Proteomics is an emerging field that holds promise to unravel the complex molecular mechanisms underlying various phenotypes. Advancements in the high-throughput technology of proteomics have enabled a comprehensive exploration of the molecular landscape underlying obesity [6]. Using proteomic markers to understand obesity-related phenotypes and their potential role in the prediction of cardiovascular events remains relatively unexplored. Recent studies have shown that protein risk scores that incorporate proteomic profiles can enhance prediction of adverse cardiovascular events in both primary and secondary event populations, outperforming traditional risk factors [7,8]. Leveraging obesity-associated proteomics improves our understanding of obesity at the molecular level, and thus may enable more precise estimates of adverse cardiovascular outcomes beyond directly measured phenotypes. In our study, we conducted a secondary analysis of existing proteomic data from the UK Biobank to identify proteomic markers and scores associated with obesity-related phenotypes, such as BMI, BFP, and WHR, and assessed the associations and predictive performance of these proteomic scores for incident major adverse cardiovascular events (MACEs).
2. Materials and Methods
The UK Biobank (UKB) is a large-scale biomedical database, with the study design and cohort profile having been described previously [9]. Established in 2006, the UKB recruited approximately half a million participants aged between 40 and 69 years old from the United Kingdom. Participants completed standard questionnaires and provided detailed information about medical conditions, lifestyle, environment, physical measurements, and biological measures. The UKB cohort was linked to Hospital Episode Statistics data for hospital admissions and primary care data, and a death registry included date of death and both primary and secondary causes of death. All first occurrences of disease and cause of death were mapped to the International Classification of Diseases, Tenth Revision (ICD-10), codes [9]. In this study, we conducted a secondary analysis of existing proteomic and phenotypic data made available by the UKB [9]. Proteomic profiling on blood plasma samples was previously performed for 54,219 participants in the UKB using the antibody-based Olink Explore 3072 PEA platform [10]. A total of 2923 distinct proteins were measured [10].
At baseline, demographics and risk factors were collected at enrollment, including age, sex, race and ethnicity, total cholesterol levels, high-density lipoprotein cholesterol (HDL-C) levels, systolic blood pressure, estimated glomerular filtration rate (eGFR) calculated using the 2021 CKD-EPI equation [11], diabetes, smoking status, blood-pressure-lowering medication use, and cholesterol-lowering medication use. Baseline obesity-related phenotypes including BMI, BFP, and WHR were obtained. BFP (%) was measured using the Tanita BC418MA body composition analyzer and was defined as the total mass of fat divided by total body mass, multiplied by 100. WHR was defined as the ratio of waist circumference to hip circumference. Time to MACEs and the subcomponents were defined as the duration from enrollment until the event, loss to follow-up, or the conclusion of follow-up in September 2023. All data were obtained by the UKB study team.

-------

What the task asks>
Answer the following questions from the proteomics and obesity text above.
(a) How many distinct proteins were measured on the Olink Explore 3072 PEA platform?
(b) Which instrument was used to measure body fat percentage?
(c) In what month and year did follow-up conclude?

Stored data entries:
-------

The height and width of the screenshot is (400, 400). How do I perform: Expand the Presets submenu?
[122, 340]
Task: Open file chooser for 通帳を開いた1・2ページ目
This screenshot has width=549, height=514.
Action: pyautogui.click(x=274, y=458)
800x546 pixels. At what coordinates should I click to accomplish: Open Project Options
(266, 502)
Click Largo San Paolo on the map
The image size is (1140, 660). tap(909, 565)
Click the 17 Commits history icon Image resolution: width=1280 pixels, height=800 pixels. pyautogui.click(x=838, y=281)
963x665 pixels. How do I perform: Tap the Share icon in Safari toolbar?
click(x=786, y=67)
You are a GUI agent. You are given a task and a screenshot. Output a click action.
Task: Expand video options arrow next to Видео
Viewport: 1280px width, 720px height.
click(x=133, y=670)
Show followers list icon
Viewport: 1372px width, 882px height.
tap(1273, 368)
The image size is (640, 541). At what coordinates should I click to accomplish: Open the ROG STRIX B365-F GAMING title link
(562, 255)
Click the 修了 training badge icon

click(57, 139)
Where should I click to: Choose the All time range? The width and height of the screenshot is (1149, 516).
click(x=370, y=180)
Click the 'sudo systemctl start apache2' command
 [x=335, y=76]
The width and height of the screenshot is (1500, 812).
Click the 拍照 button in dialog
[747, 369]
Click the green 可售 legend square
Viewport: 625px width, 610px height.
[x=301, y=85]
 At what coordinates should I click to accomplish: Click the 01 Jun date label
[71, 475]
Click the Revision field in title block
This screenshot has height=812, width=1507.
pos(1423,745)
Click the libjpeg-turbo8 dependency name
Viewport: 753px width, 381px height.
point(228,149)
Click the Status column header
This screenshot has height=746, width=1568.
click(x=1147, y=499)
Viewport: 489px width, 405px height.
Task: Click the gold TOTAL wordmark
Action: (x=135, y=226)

-------

Finished task>
(a) 2923 distinct proteins.
(b) The Tanita BC418MA body composition analyzer.
(c) September 2023.